The cloud pivot has been the core of Microsoft stock’s big 250% rally since early 2014. This pivot is far from over. Last quarter, commercial cloud revenue rose more than 40%. That’s a big growth rate. It won’t head much lower anytime soon. Only 20% of enterprise workloads have migrated to the cloud. That number will move towards 100% in the long run, meaning that the global cloud market still has a long runway for growth.
Further, Microsoft continues to innovate and expand share in that market, meaning Microsoft cloud growth rates should continue to outpace cloud market growth rates. Thus, with Microsoft, you have a leading cloud player that’s growing share in the secular growth cloud market. Ultimately, that means Microsoft’s cloud business will continue to fire off 20%-plus growth quarters for a lot longer.
All Other Businesses Are Moving in the Right Direction
Although the core cloud businesses steal the spotlight at Microsoft, the company’s other businesses are actually doing very well, and will continue to support higher prices for the stock.
On the gaming front, Microsoft just announced its next-gen Xbox console, dubbed “Project Scarlett”, which is set to be four times more powerful than its predecessor, the Xbox One X. Microsoft is also testing the waters in the cloud gaming world with its “Project xCloud” video game streaming service.
Meanwhile, on the office products front, Microsoft just incorporated real-time financial data into Microsoft Excel spreadsheets, a move that could help offset the subtle migration from Microsoft Excel to Google Sheets.
All in all, it isn’t just Microsoft’s cloud business which is doing really well right now. All of Microsoft’s businesses are doing well.
The Company Is Side-Stepping Big Tech Regulation
Importantly, Microsoft does not have the regulation risks which are weighing on fellow big tech stocks.
There are five big tech stocks in the U.S. which have $500 billion-plus market caps – Microsoft ($1 trillion market cap), Amazon ($930 billion), Apple ($900 billion), Alphabet ($760 billion), and Facebook ($535 billion).

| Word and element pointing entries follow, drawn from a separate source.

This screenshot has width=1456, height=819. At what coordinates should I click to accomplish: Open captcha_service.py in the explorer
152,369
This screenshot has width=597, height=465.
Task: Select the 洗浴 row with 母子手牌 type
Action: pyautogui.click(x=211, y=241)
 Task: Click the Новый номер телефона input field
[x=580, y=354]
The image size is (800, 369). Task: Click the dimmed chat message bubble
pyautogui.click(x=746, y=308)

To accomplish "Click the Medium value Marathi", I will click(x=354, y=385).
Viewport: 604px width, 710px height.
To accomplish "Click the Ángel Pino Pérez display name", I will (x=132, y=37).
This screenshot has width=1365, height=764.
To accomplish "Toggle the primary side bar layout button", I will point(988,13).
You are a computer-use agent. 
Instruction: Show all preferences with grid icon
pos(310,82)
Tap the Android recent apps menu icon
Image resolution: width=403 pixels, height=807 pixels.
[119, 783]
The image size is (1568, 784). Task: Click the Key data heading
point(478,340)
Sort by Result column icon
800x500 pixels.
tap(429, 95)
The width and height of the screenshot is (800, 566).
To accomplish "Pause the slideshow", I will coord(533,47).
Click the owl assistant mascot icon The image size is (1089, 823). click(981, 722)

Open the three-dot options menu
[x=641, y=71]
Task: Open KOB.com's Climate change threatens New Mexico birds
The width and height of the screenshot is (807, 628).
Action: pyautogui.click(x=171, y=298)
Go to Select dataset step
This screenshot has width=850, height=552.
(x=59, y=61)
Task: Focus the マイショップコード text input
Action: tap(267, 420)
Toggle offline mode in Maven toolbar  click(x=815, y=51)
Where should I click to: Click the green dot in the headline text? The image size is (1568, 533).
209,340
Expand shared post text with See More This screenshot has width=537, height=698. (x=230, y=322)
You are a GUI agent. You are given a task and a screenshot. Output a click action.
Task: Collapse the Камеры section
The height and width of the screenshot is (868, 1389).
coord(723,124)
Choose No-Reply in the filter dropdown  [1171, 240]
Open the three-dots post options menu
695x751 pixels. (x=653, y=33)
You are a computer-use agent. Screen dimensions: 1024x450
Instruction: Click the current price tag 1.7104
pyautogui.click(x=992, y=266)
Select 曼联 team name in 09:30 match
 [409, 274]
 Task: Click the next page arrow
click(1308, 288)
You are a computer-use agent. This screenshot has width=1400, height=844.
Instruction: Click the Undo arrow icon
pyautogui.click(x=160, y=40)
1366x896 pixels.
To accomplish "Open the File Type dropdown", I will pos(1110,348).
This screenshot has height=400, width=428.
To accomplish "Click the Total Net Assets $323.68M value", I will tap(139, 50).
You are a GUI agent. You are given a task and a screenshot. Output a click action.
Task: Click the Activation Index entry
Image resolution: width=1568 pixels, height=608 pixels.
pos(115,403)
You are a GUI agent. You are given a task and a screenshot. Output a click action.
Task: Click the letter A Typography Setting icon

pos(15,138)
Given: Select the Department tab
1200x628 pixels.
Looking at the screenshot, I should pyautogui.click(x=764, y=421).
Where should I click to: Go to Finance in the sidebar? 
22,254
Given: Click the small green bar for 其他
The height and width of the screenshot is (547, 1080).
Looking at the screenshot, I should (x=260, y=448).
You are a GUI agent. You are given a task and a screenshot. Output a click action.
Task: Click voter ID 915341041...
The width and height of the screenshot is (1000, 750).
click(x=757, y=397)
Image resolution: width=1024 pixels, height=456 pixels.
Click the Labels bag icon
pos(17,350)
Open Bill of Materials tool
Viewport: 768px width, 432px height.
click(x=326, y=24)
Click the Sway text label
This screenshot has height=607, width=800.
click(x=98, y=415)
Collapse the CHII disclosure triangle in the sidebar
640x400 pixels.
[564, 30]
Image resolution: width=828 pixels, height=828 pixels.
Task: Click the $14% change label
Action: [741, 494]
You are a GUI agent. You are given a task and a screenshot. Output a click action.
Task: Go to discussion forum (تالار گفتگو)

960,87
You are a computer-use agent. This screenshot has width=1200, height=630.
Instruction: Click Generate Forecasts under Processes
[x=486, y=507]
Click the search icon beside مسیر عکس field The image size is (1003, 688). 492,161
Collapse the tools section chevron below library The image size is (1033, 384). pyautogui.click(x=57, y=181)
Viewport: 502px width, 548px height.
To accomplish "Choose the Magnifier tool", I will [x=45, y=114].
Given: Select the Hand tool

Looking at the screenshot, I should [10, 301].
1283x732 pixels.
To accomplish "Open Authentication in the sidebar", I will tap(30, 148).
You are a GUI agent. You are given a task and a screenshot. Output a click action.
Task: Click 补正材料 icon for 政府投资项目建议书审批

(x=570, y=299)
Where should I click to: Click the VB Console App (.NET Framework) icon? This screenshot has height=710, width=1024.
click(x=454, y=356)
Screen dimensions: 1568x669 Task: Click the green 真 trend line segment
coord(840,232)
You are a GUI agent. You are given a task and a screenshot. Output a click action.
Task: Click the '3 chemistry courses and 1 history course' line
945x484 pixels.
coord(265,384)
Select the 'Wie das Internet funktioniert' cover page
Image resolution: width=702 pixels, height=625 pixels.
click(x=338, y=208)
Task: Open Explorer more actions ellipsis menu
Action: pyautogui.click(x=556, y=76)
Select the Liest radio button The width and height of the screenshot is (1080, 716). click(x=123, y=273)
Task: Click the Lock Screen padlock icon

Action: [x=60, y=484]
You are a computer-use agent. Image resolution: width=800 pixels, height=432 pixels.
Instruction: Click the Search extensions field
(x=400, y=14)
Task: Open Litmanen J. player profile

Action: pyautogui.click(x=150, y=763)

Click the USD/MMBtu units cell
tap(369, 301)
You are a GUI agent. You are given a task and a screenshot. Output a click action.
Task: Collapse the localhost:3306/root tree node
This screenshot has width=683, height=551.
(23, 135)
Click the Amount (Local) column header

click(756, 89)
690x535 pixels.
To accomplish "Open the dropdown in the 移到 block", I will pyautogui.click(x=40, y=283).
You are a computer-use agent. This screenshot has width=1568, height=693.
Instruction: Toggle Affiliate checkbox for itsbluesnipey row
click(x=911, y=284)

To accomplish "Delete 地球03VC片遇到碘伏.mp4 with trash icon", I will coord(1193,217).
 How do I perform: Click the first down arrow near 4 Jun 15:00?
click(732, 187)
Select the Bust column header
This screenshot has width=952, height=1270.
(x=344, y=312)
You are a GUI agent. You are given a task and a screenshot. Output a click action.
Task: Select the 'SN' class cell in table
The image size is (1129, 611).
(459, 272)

Of those five big tech giants, Microsoft is the only one not being probed by either the FTC or DoJ for anti-competitive reasons.
From a market psychology perspective, that’s a big deal. Investors with Amazon/Apple/Alphabet/Facebook exposure may not want that exposure anymore because of the regulatory risks, but because the tech growth narrative remains vigorous, those investors will still want big tech exposure. Where can they get big tech exposure without the regulation headwind? Microsoft is the only place.
Consequently, we could see a migration of investment dollars from other big techs stocks to MSFT stock as regulation headwinds build.
Valuation Remains Reasonable
Lastly, the valuation underlying Microsoft remains reasonable relative to the company’s long term growth prospects.
Microsoft stock trades around 29-times forward earnings. That’s as rich as the valuation has been in the past decade. But, growth is also as big as its been in the past decade. According to Street estimates, profits are expected to rise 18% this year, 11% next year, and 15% the following year.
In other words, Microsoft projects as a steady double-digit profit grower over the next several years, and that growth has tremendous visibility thanks to secular growth tailwinds in the cloud market and the lack of regulation risks. A near 30-times forward multiple for that magnitude of growth and that level of growth clarity seems reasonable.
Bottom Line on Microsoft Stock
Microsoft stock has been a big winner for the past seven years. It will continue to be a winner over the next several years, too, because the cloud business remains on the fire, the company’s other businesses are doing well, the growth trajectory has tremendous clarity, and the valuation remains reasonable.
As of this writing, Luke Lango was long FB, AMZN, AAPL, and GOOG.